Par le biais d’un événement parallèle virtuel lors du Forum politique de haut niveau (FPHN) des Nations Unies à New York intitulé Zoom sur les cadres de financement nationaux intégrés (CFNIs) : Assurer l’appropriation et l’alignement sur les priorités de développement nationales, le POED et ses partenaires ont facilité une conversation sur la façon dont ces cadres peuvent contribuer au développement durable.
Tenue le 5 juillet dernier, l’activité a été organisée en collaboration avec Reality of Aid Afrique, le ministère des Affaires étrangères et de la Coopération au développement de l’Italie, le DAES de l’ONU, le PNUD et le groupe de la société civile sur le financement du développement (FfD).
Selon les organisateurs, la communauté internationale n’a cessé d’investir dans le développement des CFNI depuis que le programme d’action d’Addis-Abeba a souligné leur pertinence. Le G20 a notamment approuvé un cadre volontaire à cet égard.
Aujourd’hui, les CFNI sont promus par les partenaires de développement et les organismes multilatéraux ; les pays partenaires mettent en œuvre ces cadres à un certain niveau ; et les organisations de la société civile tentent de mieux comprendre les potentiels et les risques, afin d’évaluer l’impact sur l’agenda mondial du financement du développement (FfD), l’espace réel pour l’appropriation nationale et la participation de la société civile.
Animé par Stefano Prato, directeur exécutif de la Société pour le développement international (SID), l’événement a donné lieu à des présentations et des discussions sur la vue d’ensemble des CFNIs et son approche, l’enquête et le dispositif par le DAES de l’ONU et le PNUD, les points de vue de la société civile sur l’examen du matériel d’orientation par le groupe FfD/POED des OSC, le cadre du G20 des CFNIs, l’expérience nationale des gouvernements des pays d’exécution et les perspectives des OSC nationales sur la mise en œuvre des CFNIs.
Aperçu des CFNI et de leur approche
Dans son introduction aux CFNI, Shari Spiegel, Directrice de la branche Analyse et développement des politiques au FSDO/DAES, fait valoir que les pays sont responsables de leur propre développement et que la communauté internationale est responsable de leur environnement favorable. Dans le même temps, elle explique que « si les CFNI sont potentiellement un outil puissant, il ne faut pas non plus en attendre trop. »
Les CFNI, a-t-elle expliqué, sont un cadre permettant d’évoquer les besoins de financement au niveau national et de renforcer la cohérence entre les politiques et les acteurs, ainsi qu’une plateforme de partage des connaissances et des expériences pour les pays qui les mettent en œuvre. Il s’agit d’outils visant à renforcer les ODD et les systèmes existants, et non à s’y ajouter ou à les remplacer. Elle a également souligné que l’objectif du processus est d’amener tout le monde à discuter, mais que cela ne résoudra pas les problèmes de gouvernance existants dans les pays.

Thomas Beloe, Directeur de programme du centre de financement durable du PNUD, a décrit les CFNI comme un « travail en cours » mené par les pays et a insisté sur le fait qu’il s’agit essentiellement d’élargir et de diversifier les parties prenantes qui participent à la politique financière. C’est pourquoi, dit-il, l’ONU encourage fortement la participation et la contribution significative de la société civile.
▬▬▬
◆ **OBJECTIFS**
• a. Énumérez toutes les entités avec lesquelles, selon le texte sur les CFNI, l'activité du 5 juillet a été organisée en collaboration.
• b. Dans le texte sur les CFNI, recopiez le passage allant de « Tenue le 5 juillet » à « du développement (FfD). » en remplaçant « collaboration » par « partenariat ».

◆ **LIGNES DE DONNÉES**
▬▬▬
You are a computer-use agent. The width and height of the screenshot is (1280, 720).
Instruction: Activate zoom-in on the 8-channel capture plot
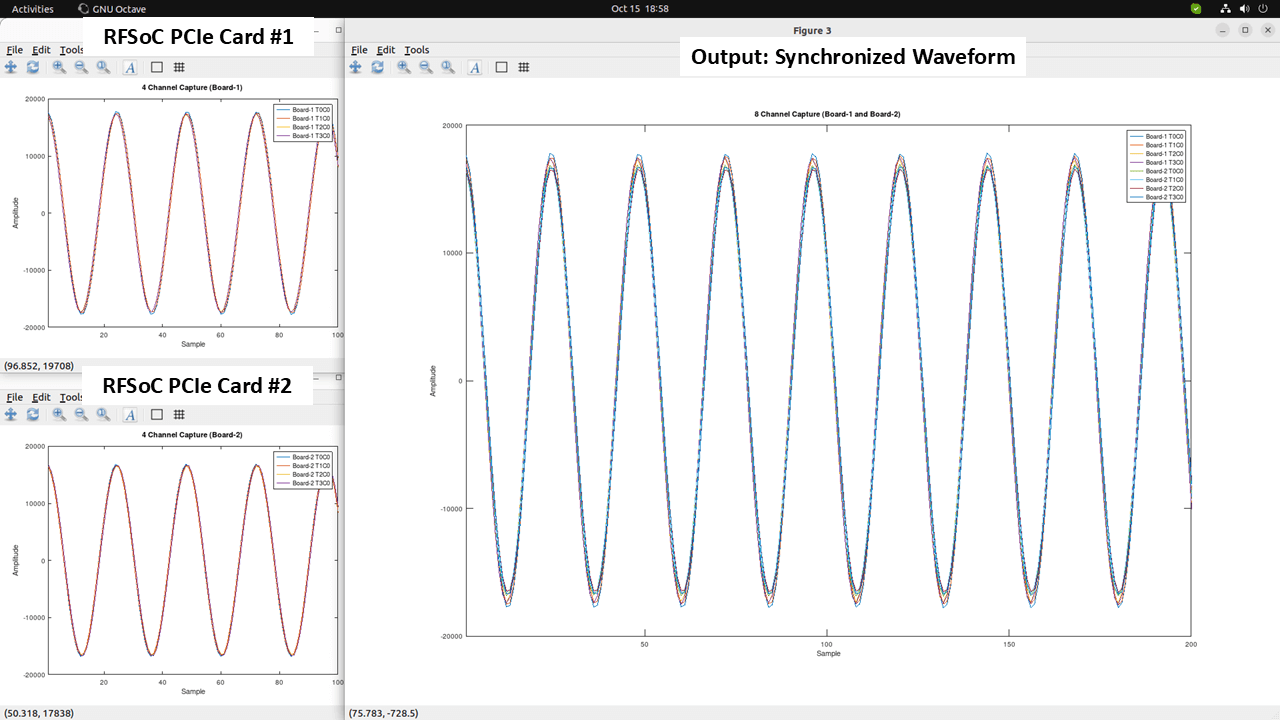coord(404,67)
▬▬▬
◆ **RÉPONSES PAR CONSIGNE**
• a.
- Reality of Aid Afrique
- le ministère des Affaires étrangères et de la Coopération au développement de l'Italie
- le DAES de l'ONU
- le PNUD
- le groupe de la société civile sur le financement du développement (FfD)

• b.
Tenue le 5 juillet dernier, l’activité a été organisée en partenariat avec Reality of Aid Afrique, le ministère des Affaires étrangères et de la Coopération au développement de l’Italie, le DAES de l’ONU, le PNUD et le groupe de la société civile sur le financement du développement (FfD).